We have seen far less accomplished quarterbacks sign this year for many millions more than Ryan is scheduled to make in this the final year of his contract ($19.2 million). It has been more than a little mind-bending. Reality has simply taken a few months off.
No one disputes that quarterback is an important position, perhaps the most important in any sport (your NBA elites like James and Westbrook and Harden may argue). That said, shouldn’t the highest paid among such an important position be demonstrably important people?
Minnesota threw $28 million a year for three years at Kirk Cousins. San Francisco will pay Jimmy Garoppolo $27.5 million. When Matthew Stafford signed a five-year extension with Detroit that will pay him $27 million, that seemed unbelievable. But quickly, that number is becoming a base.
Those three top-paid quarterbacks do have one important trait in common. Number of postseason victories between them: Zero.
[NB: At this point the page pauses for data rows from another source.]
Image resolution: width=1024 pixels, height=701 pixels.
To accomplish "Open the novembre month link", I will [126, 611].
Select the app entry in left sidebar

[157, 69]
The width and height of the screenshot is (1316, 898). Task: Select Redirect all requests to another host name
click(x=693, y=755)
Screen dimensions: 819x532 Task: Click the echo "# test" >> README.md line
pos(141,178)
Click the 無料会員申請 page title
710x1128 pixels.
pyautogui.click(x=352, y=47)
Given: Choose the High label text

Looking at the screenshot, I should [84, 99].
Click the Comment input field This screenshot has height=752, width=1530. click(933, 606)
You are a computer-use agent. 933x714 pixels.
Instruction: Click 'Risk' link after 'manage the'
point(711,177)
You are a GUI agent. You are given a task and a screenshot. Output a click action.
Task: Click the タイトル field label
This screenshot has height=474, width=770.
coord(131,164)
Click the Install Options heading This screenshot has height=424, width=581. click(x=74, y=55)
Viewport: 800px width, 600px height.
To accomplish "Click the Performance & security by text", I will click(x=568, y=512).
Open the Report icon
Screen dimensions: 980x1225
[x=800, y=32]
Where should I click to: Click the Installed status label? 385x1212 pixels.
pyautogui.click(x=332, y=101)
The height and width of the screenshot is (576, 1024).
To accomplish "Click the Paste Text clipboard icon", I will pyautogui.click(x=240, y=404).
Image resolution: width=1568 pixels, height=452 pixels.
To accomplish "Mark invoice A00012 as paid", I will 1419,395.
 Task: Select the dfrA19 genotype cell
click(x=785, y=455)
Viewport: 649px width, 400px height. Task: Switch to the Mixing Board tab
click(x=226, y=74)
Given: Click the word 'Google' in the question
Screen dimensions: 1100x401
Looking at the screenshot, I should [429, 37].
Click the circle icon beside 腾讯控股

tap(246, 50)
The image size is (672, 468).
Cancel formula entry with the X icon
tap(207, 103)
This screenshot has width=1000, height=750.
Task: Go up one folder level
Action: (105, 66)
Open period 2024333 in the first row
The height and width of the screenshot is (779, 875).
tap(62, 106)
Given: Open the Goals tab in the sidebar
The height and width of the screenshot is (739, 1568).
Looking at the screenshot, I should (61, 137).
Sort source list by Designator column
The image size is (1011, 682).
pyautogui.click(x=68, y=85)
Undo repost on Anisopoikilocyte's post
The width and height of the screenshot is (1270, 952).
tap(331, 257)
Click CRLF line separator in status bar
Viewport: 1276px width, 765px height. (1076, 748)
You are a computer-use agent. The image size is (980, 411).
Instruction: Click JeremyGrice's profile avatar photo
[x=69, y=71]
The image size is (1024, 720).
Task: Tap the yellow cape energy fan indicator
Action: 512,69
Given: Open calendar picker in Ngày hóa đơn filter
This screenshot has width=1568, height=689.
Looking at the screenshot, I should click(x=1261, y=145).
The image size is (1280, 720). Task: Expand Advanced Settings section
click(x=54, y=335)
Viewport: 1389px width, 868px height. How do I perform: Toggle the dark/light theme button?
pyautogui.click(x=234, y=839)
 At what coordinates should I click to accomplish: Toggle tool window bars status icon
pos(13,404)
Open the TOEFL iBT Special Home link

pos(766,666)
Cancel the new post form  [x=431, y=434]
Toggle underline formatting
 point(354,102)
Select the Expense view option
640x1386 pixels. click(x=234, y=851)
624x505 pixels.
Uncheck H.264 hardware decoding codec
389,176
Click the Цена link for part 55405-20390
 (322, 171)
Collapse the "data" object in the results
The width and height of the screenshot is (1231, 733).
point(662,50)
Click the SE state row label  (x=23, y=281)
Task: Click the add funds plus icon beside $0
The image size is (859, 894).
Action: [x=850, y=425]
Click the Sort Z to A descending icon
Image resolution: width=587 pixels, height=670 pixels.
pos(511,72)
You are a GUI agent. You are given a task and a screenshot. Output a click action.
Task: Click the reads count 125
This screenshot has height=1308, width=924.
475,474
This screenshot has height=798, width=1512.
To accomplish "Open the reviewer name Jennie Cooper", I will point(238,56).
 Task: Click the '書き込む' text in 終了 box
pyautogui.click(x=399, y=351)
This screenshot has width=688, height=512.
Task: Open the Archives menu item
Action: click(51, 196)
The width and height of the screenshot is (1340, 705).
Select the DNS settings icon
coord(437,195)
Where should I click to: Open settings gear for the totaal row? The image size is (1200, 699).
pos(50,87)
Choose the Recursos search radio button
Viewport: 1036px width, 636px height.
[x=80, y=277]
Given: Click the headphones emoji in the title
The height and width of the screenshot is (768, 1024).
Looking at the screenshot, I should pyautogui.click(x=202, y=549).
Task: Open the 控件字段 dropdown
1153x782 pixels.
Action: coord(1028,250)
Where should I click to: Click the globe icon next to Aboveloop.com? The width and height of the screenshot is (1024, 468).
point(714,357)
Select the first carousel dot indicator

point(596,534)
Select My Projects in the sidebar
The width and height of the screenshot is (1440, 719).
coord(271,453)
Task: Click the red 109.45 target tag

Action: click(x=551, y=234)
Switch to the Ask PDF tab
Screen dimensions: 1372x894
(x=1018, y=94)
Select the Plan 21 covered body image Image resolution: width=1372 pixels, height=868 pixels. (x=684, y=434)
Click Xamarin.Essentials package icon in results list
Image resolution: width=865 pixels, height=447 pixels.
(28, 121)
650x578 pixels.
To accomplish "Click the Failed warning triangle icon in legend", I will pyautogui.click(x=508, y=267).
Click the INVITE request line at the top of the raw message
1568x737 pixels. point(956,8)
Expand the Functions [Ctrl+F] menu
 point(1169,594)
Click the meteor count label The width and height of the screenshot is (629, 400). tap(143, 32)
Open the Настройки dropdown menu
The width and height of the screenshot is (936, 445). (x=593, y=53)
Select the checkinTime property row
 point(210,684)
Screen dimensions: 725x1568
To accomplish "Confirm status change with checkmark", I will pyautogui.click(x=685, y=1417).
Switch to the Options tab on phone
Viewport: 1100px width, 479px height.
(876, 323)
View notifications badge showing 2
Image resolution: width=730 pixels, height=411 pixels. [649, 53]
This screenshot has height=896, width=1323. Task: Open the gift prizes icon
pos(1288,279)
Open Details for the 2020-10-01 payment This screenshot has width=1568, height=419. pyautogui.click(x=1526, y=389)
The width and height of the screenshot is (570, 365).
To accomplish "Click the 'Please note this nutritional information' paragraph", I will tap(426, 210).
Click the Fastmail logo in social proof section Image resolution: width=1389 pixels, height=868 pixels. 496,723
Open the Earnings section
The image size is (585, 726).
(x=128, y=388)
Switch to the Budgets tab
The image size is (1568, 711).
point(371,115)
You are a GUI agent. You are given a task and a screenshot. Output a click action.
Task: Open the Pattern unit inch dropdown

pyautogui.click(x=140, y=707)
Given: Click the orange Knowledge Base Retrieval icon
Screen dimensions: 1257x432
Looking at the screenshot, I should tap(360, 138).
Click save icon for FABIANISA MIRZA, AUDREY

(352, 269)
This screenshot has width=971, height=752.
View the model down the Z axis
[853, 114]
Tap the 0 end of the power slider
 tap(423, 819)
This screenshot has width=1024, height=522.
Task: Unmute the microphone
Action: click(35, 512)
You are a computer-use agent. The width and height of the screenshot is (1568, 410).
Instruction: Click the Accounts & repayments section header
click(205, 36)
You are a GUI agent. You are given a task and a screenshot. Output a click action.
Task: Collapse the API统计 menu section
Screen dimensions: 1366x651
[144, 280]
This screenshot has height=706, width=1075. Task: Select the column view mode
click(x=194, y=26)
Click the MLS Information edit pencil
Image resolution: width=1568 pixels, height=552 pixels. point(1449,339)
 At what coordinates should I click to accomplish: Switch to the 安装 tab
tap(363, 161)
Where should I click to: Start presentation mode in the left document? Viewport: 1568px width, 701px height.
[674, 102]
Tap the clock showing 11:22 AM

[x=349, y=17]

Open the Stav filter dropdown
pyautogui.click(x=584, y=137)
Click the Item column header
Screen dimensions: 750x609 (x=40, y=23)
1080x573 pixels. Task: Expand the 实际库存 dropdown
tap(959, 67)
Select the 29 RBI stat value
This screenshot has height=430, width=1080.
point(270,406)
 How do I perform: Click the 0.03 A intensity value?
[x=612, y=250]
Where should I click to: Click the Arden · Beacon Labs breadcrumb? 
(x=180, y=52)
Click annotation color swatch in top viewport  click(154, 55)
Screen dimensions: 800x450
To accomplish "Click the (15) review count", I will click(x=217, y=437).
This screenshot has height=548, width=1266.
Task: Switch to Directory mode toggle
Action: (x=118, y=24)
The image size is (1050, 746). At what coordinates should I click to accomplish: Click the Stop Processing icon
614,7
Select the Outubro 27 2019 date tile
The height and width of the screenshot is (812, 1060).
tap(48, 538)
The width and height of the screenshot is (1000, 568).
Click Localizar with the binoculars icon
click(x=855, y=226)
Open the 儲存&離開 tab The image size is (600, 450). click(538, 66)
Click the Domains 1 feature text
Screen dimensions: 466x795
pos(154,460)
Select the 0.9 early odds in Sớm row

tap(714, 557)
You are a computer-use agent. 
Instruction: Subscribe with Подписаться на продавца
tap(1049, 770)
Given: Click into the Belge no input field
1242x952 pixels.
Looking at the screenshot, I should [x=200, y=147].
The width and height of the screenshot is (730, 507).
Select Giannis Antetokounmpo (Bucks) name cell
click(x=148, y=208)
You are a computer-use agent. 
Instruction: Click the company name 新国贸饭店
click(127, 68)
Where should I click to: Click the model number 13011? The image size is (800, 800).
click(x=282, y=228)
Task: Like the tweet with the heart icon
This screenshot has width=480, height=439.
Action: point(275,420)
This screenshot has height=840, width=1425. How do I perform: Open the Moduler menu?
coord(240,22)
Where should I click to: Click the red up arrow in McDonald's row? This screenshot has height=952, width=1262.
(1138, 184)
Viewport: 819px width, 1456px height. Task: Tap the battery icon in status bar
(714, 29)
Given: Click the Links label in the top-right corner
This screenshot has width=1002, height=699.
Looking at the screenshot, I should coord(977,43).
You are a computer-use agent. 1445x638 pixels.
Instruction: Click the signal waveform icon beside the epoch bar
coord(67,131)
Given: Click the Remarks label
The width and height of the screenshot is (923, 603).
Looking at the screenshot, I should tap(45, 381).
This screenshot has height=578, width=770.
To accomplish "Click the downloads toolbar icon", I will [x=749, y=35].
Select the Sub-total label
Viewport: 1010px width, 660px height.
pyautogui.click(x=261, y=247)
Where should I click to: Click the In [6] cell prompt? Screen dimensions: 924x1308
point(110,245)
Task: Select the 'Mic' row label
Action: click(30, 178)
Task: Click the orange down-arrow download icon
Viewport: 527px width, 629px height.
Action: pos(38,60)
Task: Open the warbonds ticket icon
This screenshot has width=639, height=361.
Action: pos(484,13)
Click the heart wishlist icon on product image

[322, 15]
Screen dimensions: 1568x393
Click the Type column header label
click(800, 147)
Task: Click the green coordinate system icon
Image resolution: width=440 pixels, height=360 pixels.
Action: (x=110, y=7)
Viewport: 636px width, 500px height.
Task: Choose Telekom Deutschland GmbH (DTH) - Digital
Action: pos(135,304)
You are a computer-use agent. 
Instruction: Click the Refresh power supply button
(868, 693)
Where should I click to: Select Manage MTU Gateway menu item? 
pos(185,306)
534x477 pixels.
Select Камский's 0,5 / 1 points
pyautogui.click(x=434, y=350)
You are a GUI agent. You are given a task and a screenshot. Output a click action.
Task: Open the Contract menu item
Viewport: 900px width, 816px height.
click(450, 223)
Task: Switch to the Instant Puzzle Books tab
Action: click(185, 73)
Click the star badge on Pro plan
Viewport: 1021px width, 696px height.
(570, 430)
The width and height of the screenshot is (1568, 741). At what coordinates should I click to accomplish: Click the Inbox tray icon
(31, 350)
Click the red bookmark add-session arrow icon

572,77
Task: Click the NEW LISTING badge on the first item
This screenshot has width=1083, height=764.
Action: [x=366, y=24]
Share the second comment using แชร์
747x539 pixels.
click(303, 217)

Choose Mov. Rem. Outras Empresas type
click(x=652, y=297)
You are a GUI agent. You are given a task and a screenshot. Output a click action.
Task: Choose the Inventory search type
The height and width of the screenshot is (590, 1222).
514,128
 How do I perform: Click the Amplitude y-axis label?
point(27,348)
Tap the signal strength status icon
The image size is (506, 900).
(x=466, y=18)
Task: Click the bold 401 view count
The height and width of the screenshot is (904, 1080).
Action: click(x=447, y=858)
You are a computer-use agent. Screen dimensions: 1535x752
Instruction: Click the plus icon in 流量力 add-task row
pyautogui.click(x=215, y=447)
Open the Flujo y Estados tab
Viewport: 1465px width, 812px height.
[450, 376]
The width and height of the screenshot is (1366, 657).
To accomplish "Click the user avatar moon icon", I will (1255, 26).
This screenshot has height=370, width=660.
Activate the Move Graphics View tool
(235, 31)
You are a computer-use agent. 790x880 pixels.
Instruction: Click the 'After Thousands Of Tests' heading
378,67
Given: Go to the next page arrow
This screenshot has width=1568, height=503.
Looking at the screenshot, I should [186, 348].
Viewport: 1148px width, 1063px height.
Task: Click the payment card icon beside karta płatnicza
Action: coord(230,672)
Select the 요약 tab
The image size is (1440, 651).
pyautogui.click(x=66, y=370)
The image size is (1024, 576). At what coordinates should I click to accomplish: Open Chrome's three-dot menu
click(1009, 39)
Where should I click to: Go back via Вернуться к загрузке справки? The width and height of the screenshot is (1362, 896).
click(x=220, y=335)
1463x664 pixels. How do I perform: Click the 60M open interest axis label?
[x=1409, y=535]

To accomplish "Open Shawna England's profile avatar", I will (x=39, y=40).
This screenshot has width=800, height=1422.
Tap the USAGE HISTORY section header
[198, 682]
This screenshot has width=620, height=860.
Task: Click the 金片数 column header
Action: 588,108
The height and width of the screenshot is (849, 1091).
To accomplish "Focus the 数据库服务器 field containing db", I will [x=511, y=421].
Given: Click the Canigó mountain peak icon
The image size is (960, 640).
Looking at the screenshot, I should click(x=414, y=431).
Garoppolo has a resume of seven whole NFL starts. Ryan has 158.
Oh, the Super Bowl-winning quarterback – Nick Foles – had a base salary of $1 million last season. There just is no rational relationship between pay and production out there in the alternate universe of the NFL workplace.
Actually, the longer Ryan has waited to sign, the better for him, as these other lesser players have pushed his market value well above the tree line of sanity.
So, I’ll worry about everything else rather than Ryan’s future. He’ll sign something soon that will make him justifiably Atlanta’s highest paid athlete – Freddie Freeman is reportedly making $21 million this season – and push him comfortably beyond the Kent Bazemore Line ($19.3 million).